Search code examples
apache-sparkcassandraspark-cassandra-connector

Spark RDD write to Cassandra


I have a below Cassandra Table schema.

ColumnA Primary Key
ColumnB Clustering Key
ColumnC
ColumnD

Now, I have a Spark RDD with columns ordered as RDD[ColumnC, ColumnA, ColumnB, ColumnD]

So, when I am writing to the Cassandra Table, I need to make sure the ordering is correct. So, I am having specify the column ordering using SomeColumns

rdd.saveToCassandra(keyspace,table,SomeColumns("ColumnA","ColumnB","ColumnC","ColumnD))

Is there any way I Can pass all the column names as a list instead? I am asking that Cause I have around 140 Columns in my target table and cannot give all the names as part of SomeColumns.

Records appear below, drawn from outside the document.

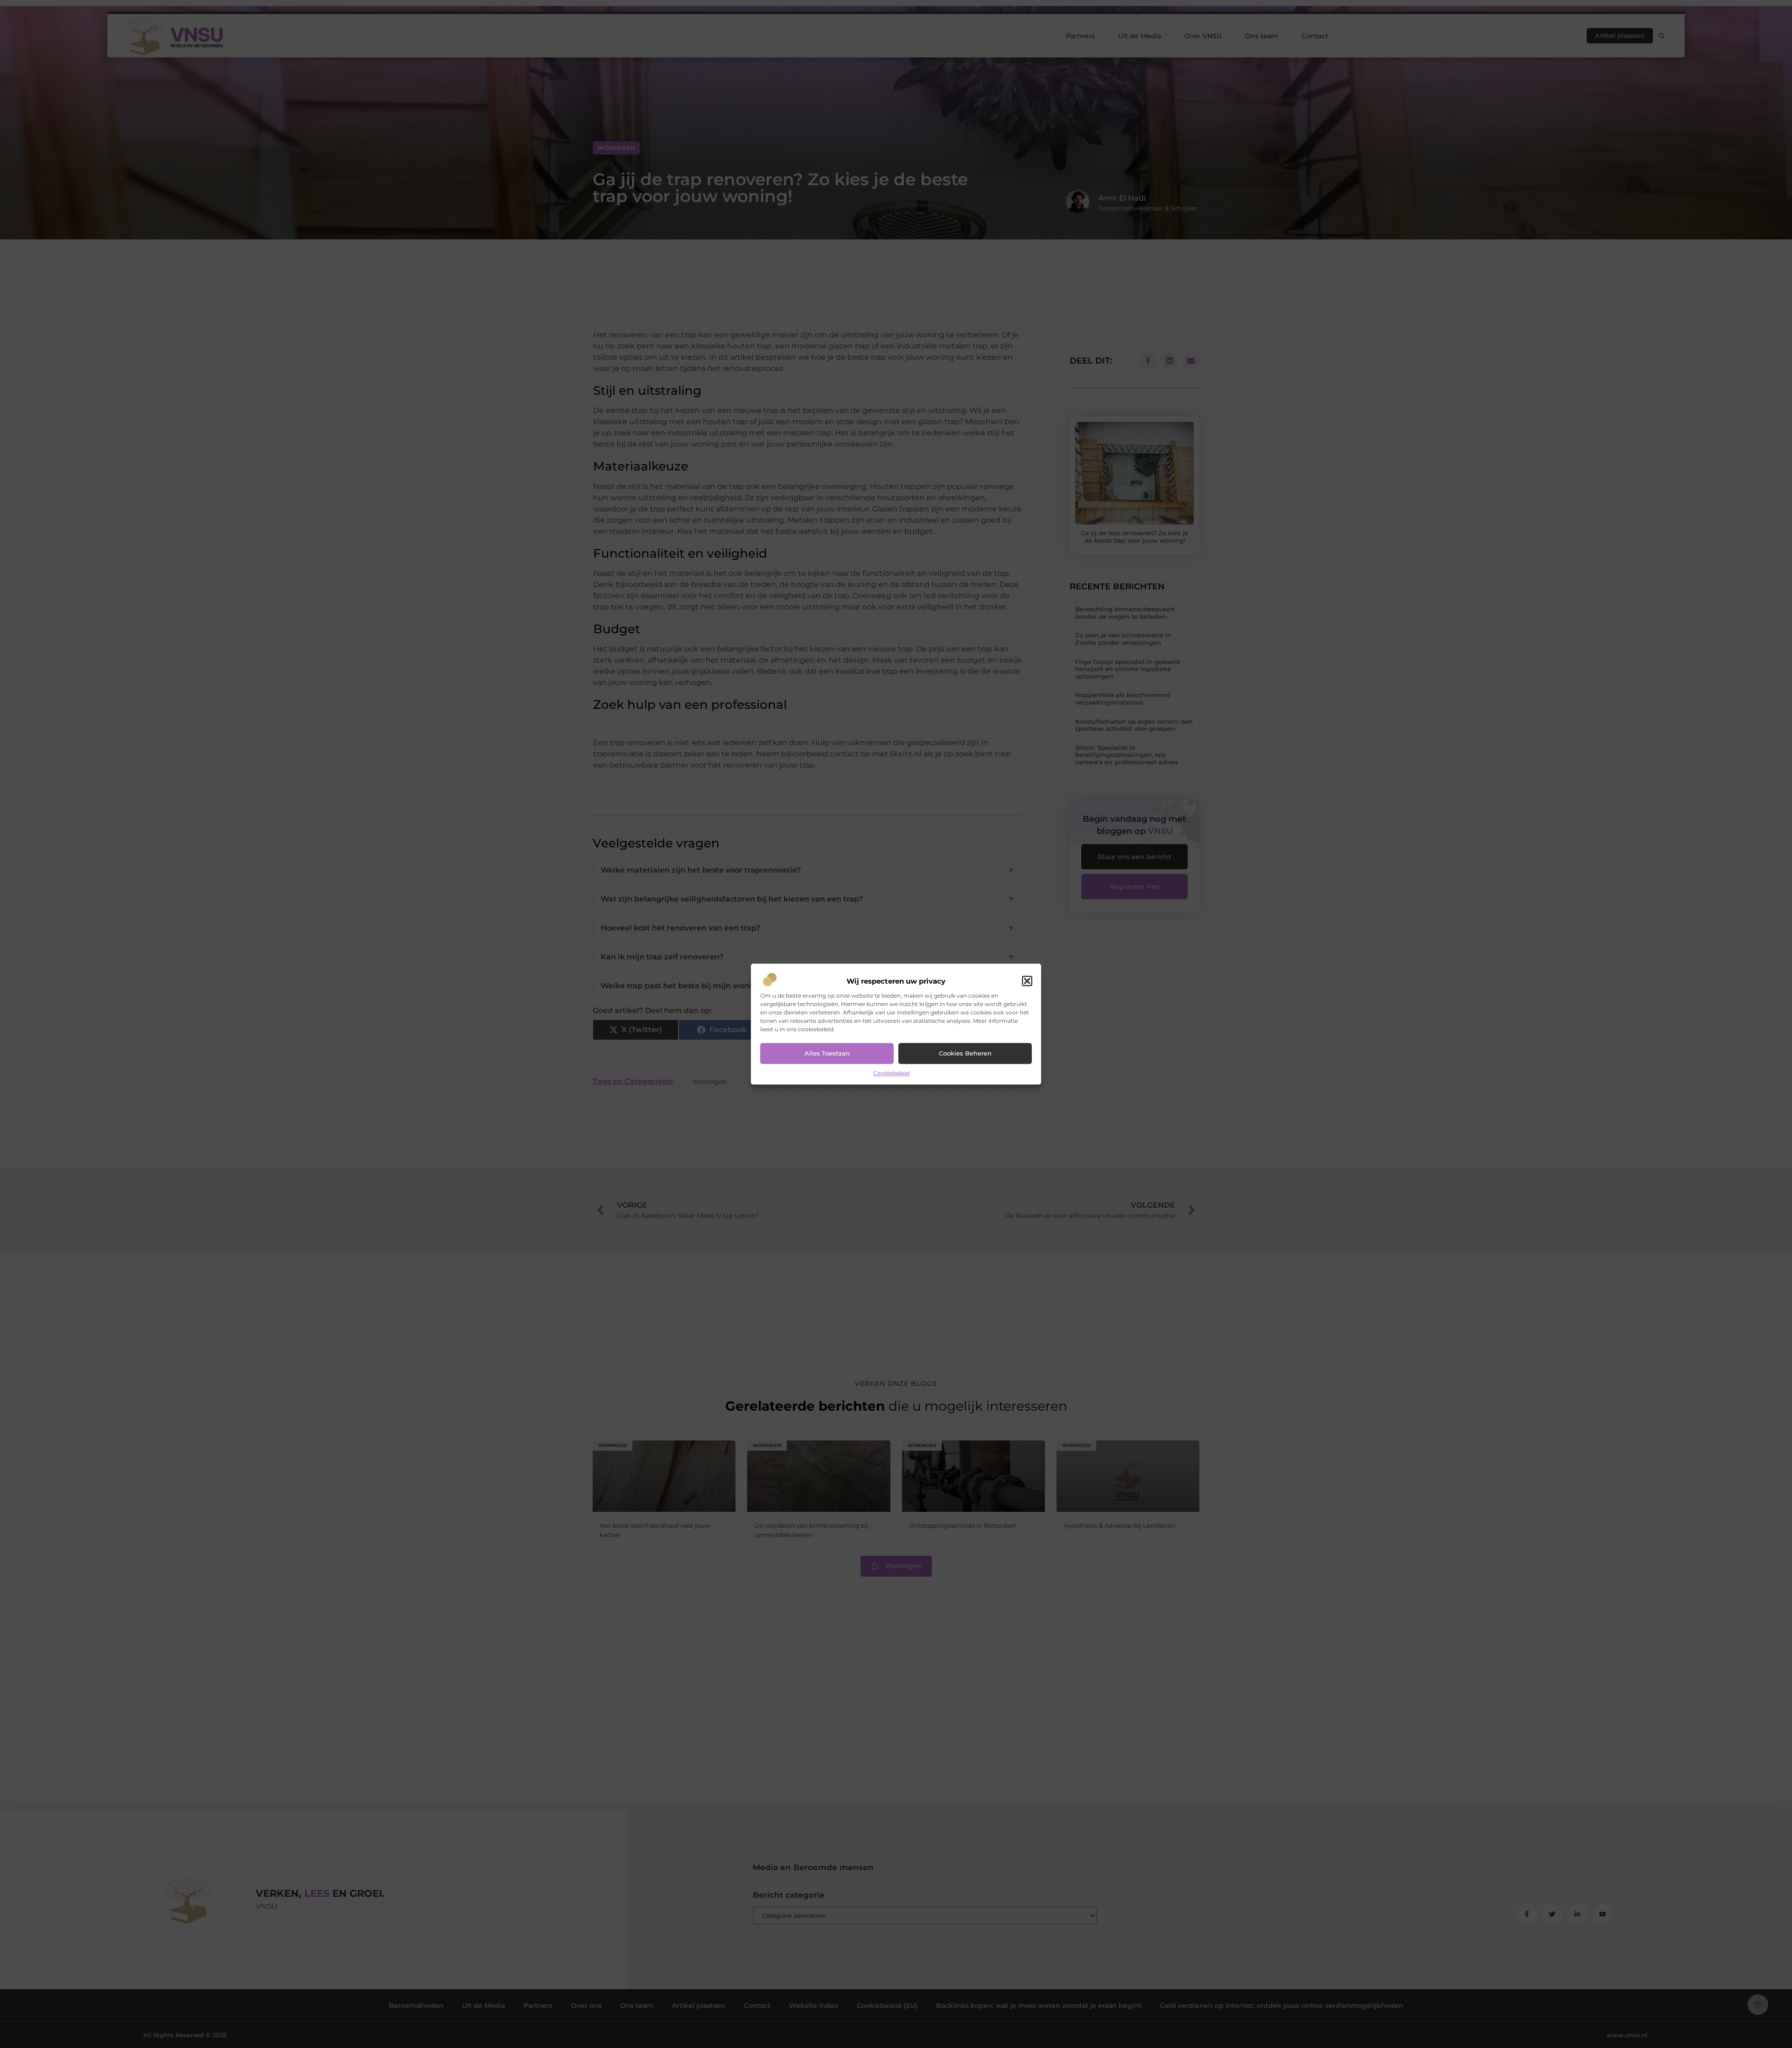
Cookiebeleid (891, 1072)
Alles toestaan (827, 1053)
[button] (1027, 981)
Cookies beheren (965, 1053)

So, looking for a more cleaner approach.

PS: I cannot write it from a DataFrame, I Am looking only for solution based on RDD's.


Solution

  • You can use following syntax to explode sequence into list of arguments:

    SomeColumns(names_as_sequence: _*)
    

    Update:

    If you have a sequence of column names as strings, then you need to do:

    SomeColumns(names_as_string_seq.map(x => x.as(x)): _*)